Leonora Carrington

Leonora Carrington (1917–2011)

Born into a wealthy family in England, Leonora Carrington spent most of her life in Mexico, where she passed away at the age of ninety-four. Rebellious by nature, she was expelled from two schools before, against her parents’ wishes, enrolling in an art school in London.

Carrington became involved in the Surrealist movement, where she met the artist Max Ernst. The two fell in love and moved in together in France in 1937. With the outbreak of World War II, Ernst was arrested by French authorities as an enemy alien because of his German nationality. His imprisonment devastated Carrington, who fled to Spain. Struggling with anxiety and delusions, she suffered a breakdown in Madrid and was committed by her family to a psychiatric hospital. While institutionalized, she sought the help of a Mexican diplomat she knew; soon after, they married, and she obtained passage on a ship to Mexico.
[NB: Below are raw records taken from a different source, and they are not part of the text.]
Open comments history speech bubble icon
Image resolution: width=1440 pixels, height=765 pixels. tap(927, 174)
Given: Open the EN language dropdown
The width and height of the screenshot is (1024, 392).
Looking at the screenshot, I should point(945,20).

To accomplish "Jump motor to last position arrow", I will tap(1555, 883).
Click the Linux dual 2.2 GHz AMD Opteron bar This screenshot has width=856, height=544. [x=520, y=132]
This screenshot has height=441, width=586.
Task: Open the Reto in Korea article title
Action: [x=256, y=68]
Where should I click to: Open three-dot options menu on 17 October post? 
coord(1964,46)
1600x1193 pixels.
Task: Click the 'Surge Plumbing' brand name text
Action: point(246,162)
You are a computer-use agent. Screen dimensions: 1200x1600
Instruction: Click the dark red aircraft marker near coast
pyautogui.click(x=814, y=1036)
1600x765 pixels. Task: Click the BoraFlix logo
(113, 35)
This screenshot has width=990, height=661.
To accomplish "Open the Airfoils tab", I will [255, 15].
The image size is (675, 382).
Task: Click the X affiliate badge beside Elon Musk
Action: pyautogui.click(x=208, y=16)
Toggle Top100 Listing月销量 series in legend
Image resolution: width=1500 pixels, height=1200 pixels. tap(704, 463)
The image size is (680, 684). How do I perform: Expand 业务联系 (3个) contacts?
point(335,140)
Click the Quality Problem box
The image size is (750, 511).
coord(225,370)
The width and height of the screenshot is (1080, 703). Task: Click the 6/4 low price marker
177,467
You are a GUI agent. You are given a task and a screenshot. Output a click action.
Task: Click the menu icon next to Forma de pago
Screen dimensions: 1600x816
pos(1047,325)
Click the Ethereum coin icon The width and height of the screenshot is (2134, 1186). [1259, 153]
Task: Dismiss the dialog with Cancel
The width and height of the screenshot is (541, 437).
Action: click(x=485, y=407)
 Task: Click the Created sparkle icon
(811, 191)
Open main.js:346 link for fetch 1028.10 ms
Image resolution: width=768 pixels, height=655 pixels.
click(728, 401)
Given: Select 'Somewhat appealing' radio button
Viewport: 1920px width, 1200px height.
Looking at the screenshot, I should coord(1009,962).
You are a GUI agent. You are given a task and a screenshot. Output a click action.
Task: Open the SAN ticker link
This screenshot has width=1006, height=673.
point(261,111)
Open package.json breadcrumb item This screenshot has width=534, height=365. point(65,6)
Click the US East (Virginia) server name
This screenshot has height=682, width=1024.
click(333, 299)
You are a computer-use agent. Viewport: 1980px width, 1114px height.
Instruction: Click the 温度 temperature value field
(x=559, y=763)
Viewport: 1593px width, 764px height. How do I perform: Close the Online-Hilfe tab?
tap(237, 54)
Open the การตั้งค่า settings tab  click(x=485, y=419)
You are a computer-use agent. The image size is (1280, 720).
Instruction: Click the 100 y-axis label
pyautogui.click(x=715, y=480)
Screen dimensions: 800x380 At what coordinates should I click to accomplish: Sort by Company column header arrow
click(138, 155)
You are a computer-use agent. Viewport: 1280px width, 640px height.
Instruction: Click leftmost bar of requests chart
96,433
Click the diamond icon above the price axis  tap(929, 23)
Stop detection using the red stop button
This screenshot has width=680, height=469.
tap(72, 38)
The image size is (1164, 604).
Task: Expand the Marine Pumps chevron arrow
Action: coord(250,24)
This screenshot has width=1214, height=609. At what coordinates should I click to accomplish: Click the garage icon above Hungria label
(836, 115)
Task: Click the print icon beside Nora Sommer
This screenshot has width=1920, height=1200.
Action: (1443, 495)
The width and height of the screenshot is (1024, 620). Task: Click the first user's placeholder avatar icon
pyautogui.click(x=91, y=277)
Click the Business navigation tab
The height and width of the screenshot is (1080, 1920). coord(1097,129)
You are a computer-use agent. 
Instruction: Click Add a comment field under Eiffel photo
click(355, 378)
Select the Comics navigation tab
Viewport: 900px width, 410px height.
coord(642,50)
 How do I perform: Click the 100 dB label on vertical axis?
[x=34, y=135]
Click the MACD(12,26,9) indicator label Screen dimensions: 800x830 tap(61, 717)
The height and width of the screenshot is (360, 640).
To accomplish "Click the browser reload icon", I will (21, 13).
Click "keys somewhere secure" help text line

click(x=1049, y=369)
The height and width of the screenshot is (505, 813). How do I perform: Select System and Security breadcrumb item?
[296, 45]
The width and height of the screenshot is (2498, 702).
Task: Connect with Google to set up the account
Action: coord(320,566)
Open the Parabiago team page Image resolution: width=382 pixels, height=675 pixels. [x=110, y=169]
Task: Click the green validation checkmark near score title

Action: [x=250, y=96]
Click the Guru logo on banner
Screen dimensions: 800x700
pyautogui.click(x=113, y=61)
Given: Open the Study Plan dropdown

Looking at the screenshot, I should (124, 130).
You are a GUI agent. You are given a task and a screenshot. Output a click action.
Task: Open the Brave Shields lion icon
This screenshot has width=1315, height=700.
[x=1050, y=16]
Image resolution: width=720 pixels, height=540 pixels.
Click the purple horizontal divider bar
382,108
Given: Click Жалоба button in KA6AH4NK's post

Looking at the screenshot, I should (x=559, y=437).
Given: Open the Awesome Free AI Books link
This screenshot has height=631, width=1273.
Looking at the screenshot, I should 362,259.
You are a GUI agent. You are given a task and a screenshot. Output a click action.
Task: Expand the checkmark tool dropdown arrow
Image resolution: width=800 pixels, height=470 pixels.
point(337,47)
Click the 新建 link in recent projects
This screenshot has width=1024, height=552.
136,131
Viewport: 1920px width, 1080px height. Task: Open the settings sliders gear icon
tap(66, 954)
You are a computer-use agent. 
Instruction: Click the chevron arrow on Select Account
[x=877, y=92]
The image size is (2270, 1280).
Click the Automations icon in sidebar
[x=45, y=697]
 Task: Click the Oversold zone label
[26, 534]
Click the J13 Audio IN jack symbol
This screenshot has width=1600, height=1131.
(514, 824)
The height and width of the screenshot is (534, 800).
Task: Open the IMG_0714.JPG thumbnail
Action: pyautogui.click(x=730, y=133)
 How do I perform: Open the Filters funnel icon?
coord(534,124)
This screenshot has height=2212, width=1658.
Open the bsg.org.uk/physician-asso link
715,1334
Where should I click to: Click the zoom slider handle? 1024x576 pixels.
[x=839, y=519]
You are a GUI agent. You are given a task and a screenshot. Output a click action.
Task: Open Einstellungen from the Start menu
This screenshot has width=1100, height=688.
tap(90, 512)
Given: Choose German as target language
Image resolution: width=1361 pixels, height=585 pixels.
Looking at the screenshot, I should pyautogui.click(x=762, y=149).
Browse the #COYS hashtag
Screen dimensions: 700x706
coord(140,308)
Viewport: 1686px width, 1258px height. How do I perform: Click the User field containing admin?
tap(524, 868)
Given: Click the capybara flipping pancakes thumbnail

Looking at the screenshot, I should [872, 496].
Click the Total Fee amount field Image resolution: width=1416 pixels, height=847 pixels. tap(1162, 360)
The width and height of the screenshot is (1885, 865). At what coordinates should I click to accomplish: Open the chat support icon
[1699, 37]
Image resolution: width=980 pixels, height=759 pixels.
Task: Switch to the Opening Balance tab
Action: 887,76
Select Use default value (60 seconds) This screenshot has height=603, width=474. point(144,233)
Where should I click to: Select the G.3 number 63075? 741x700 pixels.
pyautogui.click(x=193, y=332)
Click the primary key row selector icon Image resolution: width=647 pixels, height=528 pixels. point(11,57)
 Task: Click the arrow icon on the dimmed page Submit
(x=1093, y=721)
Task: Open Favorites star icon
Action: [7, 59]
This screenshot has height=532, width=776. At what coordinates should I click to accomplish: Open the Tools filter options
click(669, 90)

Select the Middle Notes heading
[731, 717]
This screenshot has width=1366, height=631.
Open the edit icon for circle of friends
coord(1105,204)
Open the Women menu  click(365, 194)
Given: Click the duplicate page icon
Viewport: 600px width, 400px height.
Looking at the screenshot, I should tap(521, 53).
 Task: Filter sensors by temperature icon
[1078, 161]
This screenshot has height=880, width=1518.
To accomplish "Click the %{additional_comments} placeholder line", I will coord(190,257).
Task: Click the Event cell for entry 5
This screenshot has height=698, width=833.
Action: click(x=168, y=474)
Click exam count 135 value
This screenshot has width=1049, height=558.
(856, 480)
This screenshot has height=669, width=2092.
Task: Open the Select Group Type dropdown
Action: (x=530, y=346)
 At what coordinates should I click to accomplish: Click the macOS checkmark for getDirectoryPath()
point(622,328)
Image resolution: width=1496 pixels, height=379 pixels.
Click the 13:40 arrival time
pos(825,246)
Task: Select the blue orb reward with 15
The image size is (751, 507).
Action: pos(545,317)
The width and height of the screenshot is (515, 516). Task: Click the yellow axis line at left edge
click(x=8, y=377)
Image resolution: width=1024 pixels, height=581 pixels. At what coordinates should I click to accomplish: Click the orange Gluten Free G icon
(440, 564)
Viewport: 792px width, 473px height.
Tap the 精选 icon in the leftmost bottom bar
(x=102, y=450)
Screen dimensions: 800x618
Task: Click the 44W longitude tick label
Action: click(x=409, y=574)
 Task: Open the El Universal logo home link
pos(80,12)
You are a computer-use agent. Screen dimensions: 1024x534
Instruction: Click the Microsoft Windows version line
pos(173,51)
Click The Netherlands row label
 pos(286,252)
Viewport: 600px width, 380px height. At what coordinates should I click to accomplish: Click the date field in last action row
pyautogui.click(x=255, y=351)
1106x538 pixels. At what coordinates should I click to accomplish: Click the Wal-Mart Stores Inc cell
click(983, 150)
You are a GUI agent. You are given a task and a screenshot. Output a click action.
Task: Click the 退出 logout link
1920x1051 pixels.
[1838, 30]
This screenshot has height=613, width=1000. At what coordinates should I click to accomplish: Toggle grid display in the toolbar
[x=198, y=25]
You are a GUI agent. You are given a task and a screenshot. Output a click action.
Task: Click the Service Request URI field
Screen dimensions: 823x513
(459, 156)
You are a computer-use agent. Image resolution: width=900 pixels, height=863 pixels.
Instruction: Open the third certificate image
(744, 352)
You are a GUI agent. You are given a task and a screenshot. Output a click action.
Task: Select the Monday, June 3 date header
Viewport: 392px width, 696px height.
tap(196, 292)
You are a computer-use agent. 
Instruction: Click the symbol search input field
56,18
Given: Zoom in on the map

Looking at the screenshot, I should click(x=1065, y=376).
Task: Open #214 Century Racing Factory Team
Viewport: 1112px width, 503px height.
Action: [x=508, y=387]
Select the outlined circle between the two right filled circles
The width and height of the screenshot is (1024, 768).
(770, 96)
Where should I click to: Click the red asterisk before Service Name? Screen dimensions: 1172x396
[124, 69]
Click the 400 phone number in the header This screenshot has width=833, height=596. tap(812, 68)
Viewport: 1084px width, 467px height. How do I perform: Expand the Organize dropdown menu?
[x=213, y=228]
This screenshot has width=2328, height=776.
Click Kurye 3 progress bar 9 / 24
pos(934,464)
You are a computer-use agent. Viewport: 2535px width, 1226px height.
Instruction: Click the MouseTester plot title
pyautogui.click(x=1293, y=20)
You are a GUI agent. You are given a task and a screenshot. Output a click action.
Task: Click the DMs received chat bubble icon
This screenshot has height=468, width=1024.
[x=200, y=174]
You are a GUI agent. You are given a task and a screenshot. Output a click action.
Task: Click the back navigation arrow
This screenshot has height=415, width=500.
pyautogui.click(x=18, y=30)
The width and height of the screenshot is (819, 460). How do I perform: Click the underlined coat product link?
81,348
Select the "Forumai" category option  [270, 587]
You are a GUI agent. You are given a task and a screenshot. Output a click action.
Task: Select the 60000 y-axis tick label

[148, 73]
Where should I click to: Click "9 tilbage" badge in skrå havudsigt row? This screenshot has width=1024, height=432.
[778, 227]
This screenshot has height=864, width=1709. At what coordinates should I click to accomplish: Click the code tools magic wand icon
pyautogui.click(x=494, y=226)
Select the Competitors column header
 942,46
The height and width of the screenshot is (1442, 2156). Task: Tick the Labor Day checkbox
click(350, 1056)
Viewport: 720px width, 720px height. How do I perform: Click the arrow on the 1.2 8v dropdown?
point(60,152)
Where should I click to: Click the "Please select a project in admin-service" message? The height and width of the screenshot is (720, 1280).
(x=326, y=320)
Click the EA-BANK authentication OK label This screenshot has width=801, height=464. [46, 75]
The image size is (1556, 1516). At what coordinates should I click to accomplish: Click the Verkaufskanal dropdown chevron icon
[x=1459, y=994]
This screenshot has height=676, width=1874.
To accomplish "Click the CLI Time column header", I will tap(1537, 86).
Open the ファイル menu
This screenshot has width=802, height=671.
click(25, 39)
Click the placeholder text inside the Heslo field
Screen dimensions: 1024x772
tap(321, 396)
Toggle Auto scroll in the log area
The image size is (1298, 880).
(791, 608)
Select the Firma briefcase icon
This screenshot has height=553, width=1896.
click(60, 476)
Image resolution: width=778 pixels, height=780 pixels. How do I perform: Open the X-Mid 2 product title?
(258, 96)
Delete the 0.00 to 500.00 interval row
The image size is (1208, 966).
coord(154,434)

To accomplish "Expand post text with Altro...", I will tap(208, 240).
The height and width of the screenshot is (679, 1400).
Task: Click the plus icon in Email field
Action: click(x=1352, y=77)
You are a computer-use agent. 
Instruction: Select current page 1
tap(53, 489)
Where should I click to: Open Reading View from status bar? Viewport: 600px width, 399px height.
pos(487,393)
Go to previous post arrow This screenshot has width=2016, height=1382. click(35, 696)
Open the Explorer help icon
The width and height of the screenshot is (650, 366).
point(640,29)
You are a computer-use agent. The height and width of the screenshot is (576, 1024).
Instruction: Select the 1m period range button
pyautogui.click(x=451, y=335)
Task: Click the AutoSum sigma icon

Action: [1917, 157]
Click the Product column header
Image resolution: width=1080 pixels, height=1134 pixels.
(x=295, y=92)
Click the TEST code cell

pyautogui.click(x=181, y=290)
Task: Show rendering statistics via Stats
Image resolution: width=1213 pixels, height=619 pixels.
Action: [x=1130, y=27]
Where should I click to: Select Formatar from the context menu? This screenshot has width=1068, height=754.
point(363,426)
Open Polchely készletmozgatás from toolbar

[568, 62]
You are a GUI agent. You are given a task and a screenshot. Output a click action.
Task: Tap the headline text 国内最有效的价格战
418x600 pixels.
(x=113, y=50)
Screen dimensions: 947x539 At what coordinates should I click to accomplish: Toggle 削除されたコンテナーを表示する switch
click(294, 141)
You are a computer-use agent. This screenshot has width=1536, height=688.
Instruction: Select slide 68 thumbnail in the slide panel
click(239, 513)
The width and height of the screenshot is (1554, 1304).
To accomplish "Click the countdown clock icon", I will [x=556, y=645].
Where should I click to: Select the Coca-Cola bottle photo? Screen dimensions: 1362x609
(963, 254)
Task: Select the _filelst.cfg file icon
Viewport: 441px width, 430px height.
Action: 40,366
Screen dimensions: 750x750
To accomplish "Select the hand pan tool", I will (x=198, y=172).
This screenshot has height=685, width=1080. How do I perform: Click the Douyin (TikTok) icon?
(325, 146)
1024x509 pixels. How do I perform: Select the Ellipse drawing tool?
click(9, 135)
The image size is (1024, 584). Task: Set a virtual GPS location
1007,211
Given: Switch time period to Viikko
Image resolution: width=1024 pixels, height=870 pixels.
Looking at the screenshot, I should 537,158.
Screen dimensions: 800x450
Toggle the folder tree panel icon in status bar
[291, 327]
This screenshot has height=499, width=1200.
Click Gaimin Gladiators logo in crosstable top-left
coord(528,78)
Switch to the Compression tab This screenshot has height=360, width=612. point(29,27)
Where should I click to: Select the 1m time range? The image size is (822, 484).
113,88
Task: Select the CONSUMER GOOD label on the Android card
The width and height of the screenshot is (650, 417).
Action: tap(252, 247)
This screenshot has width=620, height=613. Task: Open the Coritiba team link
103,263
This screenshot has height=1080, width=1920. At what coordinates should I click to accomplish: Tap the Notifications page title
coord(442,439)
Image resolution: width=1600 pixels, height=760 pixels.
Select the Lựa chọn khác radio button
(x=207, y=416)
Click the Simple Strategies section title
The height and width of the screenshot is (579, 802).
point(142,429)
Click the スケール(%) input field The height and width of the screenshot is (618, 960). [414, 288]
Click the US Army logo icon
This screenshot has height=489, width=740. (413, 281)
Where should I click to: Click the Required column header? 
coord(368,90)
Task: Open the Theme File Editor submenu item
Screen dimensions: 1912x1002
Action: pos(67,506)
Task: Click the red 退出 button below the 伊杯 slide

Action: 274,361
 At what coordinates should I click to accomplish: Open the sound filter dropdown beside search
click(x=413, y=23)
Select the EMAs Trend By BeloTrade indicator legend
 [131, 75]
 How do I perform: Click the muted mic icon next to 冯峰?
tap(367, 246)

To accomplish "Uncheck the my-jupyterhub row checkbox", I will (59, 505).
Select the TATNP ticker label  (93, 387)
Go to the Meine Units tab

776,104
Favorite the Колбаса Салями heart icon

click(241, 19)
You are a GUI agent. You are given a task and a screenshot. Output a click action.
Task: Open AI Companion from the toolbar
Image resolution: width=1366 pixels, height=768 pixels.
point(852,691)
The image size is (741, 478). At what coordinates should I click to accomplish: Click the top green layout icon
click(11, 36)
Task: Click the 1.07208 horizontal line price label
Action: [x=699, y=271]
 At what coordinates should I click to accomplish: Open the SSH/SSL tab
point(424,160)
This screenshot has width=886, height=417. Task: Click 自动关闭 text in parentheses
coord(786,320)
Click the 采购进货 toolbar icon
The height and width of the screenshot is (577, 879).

Once in Mexico, Carrington began a new phase of artistic exploration, turning inward and transforming her painting style. Her works often feature animals, humans, and hybrid beings. She frequently painted a white horse or a hyena as her own symbolic alter egos. In her art, the body is unstable—shifting across gender, species, and even between life and death.

Her paintings carry a dreamlike quality. They are not frightening or dark, but rather resemble strange dreams or portals leading to another reality filled with wonder.